• **Extrait du document**:
----------

Tout commence en 2014 quand il était artisan au Village artisanal de Ouagadougou (VAO), sis à la Zone d’activités diverses (ZAD). « Il y a une librairie juste à côté de mon lieu de travail où j’ai constaté que le propriétaire avait du mal à se débarrasser de ses papiers usés. Ces déchets sont parfois emportés par le vent et se dispersent dans la nature. J’ai donc décidé de trouver une solution », explique-t-il en évoquant l’idée de sa création. C’est à ce moment que M. Ilboudo décide de se lancer dans la peinture.
Il collecte ces déchets papiers qu’il mouille, les transforme en pâte avec de la colle et du bois (des tableaux), puis, il fabrique l’objet désiré. Il peut s’agir de guitare, des pots de fleurs oude tableaux. Il les fait sécher. Pour les finitions, il ajoute de la couleur et du vernis pour embellir ces objets. « Il s’agit pour moi de faire de la création, de la récupération et du recyclage avec ces déchets », confie-t-il.
La matière première étant gratuite et accessible dans les librairies ou des papeteries, il suffit pour lui de mettre son imagination en marche et les déchets sont revalorisés. Ces œuvres traitent le plus souvent de la problématique liée à la femme, à la liberté, à la souveraineté des Etats et aux masques selon les ethnies, entre autres. « Le prix des guitares varie entre 7 500 F CFA et 15 000 F CFA.

----------

D'après l'extrait du document, entre quels prix varient les guitares ? La liste n'a aucun lien avec l'extrait du document.

• **Données de l'exercice**:
----------

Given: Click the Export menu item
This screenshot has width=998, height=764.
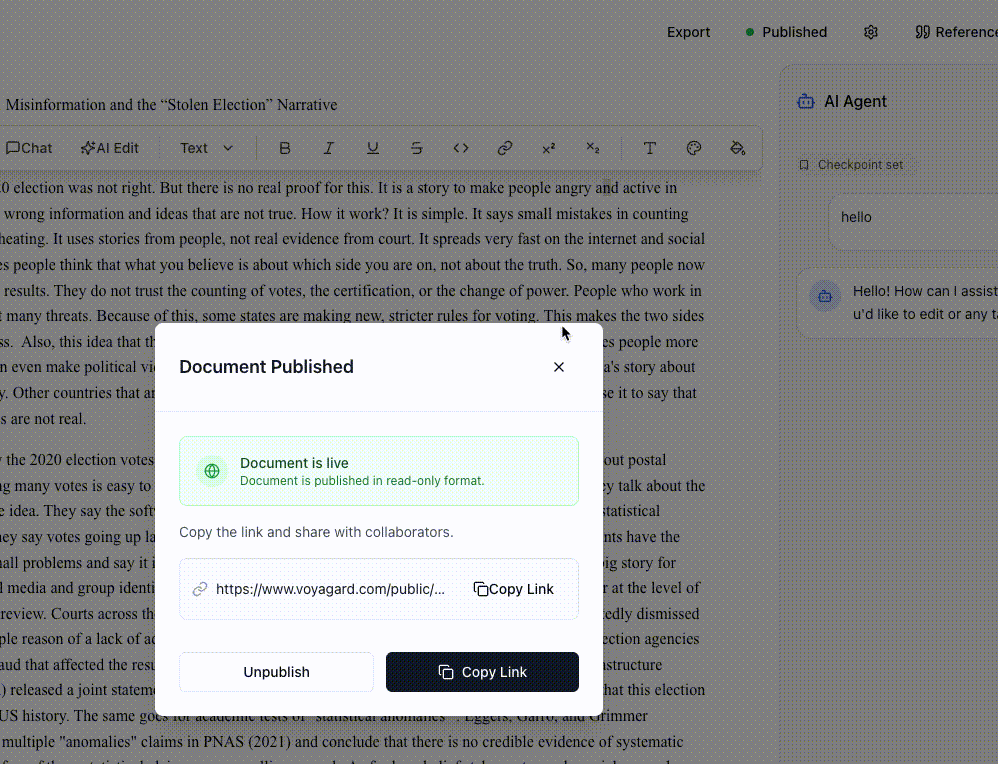Looking at the screenshot, I should [x=688, y=32].
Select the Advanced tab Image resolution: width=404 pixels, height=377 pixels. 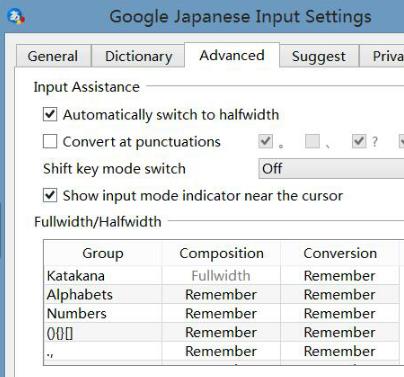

----------

• **Solution proposée**: Entre 7 500 F CFA et 15 000 F CFA.